- Operating System: MacOS
- brms Version: 2.14.4
In the new Gelman et al (2020) text, we see the following simulation on pp. 159–160.
# define the sample size
N <- 100
# define the number of continuous variables
K <- 10
# make an array of K continuous variables
X <- array(runif(N * K, 0, 1), c(N, K))
# make an additional dummy predictor
z <- sample(c(0, 1), N, replace = TRUE)
# set the data-generating values
a <- 1
b <- 1:K
theta <- 5
sigma <- 2
# simulate the outcome
y <- a + X %*% b + theta * z + rnorm(N, 0, sigma)
# save the results in a data frame
fake <- data.frame(
X = X,
y = y,
z = z)
They then fit the full model with rstanarm::stan_glm()
like so.
fit1 <- rstanarm::stan_glm(y ~ X + z, data = fake)

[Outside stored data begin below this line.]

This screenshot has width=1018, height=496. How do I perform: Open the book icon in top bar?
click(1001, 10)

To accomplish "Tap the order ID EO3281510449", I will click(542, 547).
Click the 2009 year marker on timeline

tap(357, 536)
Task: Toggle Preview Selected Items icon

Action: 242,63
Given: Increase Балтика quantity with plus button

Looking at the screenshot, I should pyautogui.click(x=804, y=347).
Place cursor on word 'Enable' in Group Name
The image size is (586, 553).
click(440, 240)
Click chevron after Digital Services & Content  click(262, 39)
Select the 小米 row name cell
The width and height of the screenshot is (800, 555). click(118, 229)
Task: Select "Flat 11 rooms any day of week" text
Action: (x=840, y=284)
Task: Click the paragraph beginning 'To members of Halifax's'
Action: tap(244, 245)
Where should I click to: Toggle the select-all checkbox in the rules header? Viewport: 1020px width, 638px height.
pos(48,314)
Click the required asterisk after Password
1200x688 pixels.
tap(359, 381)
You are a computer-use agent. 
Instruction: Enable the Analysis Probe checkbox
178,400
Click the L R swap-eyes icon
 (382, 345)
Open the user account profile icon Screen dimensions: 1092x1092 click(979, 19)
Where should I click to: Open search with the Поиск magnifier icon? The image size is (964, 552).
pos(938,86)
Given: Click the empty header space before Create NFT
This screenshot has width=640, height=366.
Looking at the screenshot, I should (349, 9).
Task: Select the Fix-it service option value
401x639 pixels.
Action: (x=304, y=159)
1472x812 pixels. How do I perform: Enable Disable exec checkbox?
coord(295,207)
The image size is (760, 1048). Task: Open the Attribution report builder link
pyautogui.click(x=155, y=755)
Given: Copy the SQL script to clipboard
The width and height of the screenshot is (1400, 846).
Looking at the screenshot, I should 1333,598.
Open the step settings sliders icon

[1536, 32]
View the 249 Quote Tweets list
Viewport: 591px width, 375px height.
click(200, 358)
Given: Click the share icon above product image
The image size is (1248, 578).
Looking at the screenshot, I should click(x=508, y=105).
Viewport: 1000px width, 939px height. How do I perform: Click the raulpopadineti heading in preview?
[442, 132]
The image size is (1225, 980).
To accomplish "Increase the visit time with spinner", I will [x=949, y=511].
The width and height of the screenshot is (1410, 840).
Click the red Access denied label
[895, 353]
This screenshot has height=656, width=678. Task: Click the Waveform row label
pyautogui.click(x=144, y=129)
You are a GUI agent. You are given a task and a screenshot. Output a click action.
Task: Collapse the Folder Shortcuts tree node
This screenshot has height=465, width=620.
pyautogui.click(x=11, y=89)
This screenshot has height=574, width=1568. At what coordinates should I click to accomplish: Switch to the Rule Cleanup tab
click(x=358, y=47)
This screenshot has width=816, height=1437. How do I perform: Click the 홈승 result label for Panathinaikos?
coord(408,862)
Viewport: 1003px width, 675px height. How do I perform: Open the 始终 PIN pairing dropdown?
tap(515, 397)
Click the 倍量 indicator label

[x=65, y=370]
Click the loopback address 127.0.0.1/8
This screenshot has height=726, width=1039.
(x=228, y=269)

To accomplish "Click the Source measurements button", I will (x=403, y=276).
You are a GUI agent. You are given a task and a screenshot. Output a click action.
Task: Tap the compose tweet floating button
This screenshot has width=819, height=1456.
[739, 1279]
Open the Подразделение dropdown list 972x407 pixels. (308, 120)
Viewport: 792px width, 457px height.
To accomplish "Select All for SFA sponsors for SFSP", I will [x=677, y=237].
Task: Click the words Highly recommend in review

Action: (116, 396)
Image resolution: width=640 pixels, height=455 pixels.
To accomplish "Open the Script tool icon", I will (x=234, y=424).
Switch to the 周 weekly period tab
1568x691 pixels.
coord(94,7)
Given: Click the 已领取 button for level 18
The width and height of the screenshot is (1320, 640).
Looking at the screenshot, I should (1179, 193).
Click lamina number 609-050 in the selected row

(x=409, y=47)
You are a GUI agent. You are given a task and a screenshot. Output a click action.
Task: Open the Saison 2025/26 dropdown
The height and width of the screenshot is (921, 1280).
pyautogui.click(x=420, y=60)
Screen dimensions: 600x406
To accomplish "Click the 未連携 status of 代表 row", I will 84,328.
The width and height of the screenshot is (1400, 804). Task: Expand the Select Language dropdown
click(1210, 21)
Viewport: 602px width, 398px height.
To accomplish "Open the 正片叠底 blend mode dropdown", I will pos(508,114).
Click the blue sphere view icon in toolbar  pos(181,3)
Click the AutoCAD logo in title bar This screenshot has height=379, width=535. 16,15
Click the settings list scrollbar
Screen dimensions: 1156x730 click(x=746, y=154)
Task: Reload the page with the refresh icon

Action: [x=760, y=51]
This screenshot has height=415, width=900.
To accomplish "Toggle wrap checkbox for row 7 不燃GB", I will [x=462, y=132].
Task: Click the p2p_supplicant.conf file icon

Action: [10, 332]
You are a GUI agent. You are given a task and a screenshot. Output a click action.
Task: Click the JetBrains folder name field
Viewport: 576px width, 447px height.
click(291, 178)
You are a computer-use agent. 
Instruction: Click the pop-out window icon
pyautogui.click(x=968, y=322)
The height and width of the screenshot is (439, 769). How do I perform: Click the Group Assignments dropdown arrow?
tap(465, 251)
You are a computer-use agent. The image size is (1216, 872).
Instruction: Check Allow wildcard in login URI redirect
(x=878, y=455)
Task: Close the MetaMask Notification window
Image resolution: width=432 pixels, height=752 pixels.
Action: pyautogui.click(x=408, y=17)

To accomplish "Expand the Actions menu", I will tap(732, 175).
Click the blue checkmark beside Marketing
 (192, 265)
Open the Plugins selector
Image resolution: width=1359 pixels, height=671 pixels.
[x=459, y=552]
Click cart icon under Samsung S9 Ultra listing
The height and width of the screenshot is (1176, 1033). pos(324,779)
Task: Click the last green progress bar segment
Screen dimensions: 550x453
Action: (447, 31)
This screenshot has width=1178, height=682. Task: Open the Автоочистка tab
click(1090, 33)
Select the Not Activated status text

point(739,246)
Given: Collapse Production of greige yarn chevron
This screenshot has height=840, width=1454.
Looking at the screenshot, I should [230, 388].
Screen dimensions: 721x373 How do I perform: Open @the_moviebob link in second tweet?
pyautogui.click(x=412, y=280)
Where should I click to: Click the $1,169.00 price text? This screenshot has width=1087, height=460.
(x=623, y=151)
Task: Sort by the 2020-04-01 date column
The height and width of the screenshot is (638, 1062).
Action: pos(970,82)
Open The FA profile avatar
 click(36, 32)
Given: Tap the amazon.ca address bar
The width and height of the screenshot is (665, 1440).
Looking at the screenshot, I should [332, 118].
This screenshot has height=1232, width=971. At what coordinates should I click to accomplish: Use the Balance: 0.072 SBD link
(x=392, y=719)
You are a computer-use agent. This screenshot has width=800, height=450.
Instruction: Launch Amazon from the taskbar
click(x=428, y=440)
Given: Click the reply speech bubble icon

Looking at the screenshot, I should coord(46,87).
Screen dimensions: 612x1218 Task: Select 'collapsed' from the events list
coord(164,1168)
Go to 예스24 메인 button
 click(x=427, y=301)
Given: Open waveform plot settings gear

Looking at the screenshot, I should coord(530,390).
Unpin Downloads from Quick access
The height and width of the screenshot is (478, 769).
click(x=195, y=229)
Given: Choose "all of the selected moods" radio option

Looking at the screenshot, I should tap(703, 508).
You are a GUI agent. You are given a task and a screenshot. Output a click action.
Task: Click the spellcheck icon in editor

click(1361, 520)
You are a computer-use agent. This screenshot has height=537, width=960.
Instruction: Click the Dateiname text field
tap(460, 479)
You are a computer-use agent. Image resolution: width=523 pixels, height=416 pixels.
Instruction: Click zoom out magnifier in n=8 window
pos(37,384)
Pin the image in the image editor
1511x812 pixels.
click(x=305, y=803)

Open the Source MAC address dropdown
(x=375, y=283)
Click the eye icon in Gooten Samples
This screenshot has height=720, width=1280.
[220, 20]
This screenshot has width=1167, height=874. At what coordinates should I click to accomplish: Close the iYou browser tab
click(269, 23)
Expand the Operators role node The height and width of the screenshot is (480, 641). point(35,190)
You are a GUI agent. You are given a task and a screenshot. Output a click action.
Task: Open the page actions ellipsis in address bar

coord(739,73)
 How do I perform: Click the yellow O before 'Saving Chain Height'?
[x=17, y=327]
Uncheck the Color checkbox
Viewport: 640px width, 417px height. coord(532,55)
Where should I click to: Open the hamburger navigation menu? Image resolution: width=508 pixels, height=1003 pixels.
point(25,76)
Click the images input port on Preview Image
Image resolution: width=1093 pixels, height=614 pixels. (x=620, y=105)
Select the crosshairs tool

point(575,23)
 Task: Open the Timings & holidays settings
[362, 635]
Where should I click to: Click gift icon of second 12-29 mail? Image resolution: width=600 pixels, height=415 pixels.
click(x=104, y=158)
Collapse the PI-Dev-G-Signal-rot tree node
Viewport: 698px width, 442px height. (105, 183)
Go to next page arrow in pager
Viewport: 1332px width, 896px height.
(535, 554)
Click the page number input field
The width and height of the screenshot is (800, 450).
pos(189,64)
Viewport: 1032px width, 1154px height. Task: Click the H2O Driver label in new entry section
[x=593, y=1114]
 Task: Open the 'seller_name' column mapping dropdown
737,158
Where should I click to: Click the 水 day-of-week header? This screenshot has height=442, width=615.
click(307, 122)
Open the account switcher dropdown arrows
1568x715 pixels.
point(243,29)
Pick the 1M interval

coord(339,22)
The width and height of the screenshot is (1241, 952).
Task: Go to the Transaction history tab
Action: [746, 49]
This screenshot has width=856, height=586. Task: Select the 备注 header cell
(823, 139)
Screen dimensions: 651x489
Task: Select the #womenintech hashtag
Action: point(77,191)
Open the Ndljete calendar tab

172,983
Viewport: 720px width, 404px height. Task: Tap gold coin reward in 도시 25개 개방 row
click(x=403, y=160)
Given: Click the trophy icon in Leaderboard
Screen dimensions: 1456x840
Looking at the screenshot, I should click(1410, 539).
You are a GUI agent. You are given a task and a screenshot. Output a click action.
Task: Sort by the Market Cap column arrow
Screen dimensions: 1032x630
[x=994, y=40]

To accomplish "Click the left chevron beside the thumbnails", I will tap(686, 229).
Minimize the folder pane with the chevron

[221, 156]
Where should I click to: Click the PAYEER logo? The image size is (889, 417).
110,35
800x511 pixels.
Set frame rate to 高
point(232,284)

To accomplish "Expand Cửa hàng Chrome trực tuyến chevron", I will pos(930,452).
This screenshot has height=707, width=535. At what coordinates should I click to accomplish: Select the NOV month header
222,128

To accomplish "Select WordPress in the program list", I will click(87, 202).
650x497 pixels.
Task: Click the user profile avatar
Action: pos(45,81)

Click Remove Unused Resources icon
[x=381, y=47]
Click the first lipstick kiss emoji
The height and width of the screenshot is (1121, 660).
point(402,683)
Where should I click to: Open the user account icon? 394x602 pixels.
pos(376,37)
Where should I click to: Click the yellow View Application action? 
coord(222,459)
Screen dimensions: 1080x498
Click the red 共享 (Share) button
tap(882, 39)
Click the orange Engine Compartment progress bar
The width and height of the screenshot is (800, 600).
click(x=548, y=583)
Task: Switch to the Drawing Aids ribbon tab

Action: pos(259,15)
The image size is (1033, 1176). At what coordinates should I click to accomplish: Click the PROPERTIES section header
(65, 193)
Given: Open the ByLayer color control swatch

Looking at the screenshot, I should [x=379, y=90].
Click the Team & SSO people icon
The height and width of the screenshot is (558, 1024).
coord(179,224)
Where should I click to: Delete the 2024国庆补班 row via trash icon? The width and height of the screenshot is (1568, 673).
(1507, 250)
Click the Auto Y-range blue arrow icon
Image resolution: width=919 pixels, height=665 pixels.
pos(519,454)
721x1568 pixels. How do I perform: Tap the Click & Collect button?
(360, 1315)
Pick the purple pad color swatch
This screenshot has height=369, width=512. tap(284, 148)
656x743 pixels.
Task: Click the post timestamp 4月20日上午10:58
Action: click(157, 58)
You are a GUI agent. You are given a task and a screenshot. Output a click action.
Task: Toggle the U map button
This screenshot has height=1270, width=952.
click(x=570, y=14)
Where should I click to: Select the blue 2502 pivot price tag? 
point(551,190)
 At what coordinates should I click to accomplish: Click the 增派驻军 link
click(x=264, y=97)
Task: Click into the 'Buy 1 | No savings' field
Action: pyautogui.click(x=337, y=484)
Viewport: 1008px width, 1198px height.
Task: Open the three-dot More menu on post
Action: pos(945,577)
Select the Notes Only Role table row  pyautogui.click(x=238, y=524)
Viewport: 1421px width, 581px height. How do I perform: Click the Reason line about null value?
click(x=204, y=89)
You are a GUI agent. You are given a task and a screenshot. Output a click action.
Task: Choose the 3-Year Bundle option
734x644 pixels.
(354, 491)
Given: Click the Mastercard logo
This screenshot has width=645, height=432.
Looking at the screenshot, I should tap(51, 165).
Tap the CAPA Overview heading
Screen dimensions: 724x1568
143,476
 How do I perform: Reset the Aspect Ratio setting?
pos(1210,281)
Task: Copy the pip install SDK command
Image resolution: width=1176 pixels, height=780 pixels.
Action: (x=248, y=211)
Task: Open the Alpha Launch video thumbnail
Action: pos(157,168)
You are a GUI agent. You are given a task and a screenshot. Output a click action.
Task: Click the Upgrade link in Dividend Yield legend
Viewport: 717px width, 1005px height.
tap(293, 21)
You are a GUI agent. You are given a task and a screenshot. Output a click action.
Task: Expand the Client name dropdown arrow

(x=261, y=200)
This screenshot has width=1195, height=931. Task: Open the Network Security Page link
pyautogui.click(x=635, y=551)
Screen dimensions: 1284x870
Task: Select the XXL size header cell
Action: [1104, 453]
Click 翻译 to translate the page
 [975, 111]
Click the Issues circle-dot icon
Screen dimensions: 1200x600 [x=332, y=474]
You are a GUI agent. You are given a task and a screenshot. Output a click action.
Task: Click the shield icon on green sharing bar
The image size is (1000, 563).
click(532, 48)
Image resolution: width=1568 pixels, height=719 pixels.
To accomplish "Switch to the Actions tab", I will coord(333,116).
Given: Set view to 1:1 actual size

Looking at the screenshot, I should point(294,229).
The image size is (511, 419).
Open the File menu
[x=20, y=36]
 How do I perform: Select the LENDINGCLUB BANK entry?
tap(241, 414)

The resulting summary shows a model fit with an intercept, a z
slope, and 10 additional slopes for X1
through X10
.
I’m not sure I have the proper language for this, so I’ll apologize up front. But is it possible to use this array-oriented syntax in a formula
argument within brm()
? My initial naive attempt failed.
# this fails
fit2 <- brms::brm(y ~ X + z, data = fake)
Instead, I get the following error message: “Error: The following variables are missing in ‘data’: ‘X’”
1 Like
Add X to the data as a matrix column and you should be good to go.
2 Likes
Huh. Thanks @paul.buerkner; it works! For those interested, here’s the updated code:
# first make the data frame without the X matrix
fake <- data.frame(
y = y,
z = z)
# then add in the X matrix by simple assignment
fake$X <- X
You can then check the data structure.
str(fake)
This returns:
'data.frame': 100 obs. of 3 variables:
$ y: num 34 44.2 39 29.5 40 ...
$ z: num 0 1 1 0 1 1 1 0 0 0 ...
$ X: num [1:100, 1:10] 0.705 0.56 0.992 0.213 0.254 ...
It turns out you can do this in one step with tibbles, like so:
fake <- tibble(
X = X,
y = y,
z = z)
Anyway, now the brms code yields the intended solution:
fit3 <- brms::brm(y ~ X + z, data = fake)
With the following summary:
Family: gaussian
Links: mu = identity; sigma = identity
Formula: y ~ X + z
Data: fake (Number of observations: 100)
Samples: 4 chains, each with iter = 2000; warmup = 1000; thin = 1;
total post-warmup samples = 4000
Population-Level Effects:
Estimate Est.Error l-95% CI u-95% CI Rhat Bulk_ESS Tail_ESS
Intercept 2.31 1.21 -0.09 4.69 1.00 7661 3260
X1 1.07 0.75 -0.41 2.52 1.00 6643 3322
X2 1.60 0.68 0.27 2.97 1.00 7937 3257
X3 1.46 0.88 -0.25 3.19 1.00 7336 3092
X4 3.22 0.71 1.83 4.62 1.00 6274 3012
X5 5.17 0.69 3.82 6.53 1.00 8376 2685
X6 7.24 0.70 5.85 8.58 1.00 7161 3138
X7 6.09 0.72 4.64 7.53 1.00 7521 3255
X8 7.88 0.78 6.33 9.38 1.00 8062 3187
X9 8.34 0.69 6.97 9.71 1.00 7447 3151
X10 10.75 0.73 9.31 12.20 1.00 6992 3321
z 4.67 0.42 3.85 5.49 1.00 8137 3220
Family Specific Parameters:
Estimate Est.Error l-95% CI u-95% CI Rhat Bulk_ESS Tail_ESS
sigma 1.96 0.15 1.70 2.28 1.00 5989 3049
Samples were drawn using sampling(NUTS). For each parameter, Bulk_ESS
and Tail_ESS are effective sample size measures, and Rhat is the potential
scale reduction factor on split chains (at convergence, Rhat = 1).
1 Like
Very cool. Assuming you can do this with a hierarchical specification too? E.G.
brms::brm(y ~ X + (1 + X | group), data = data)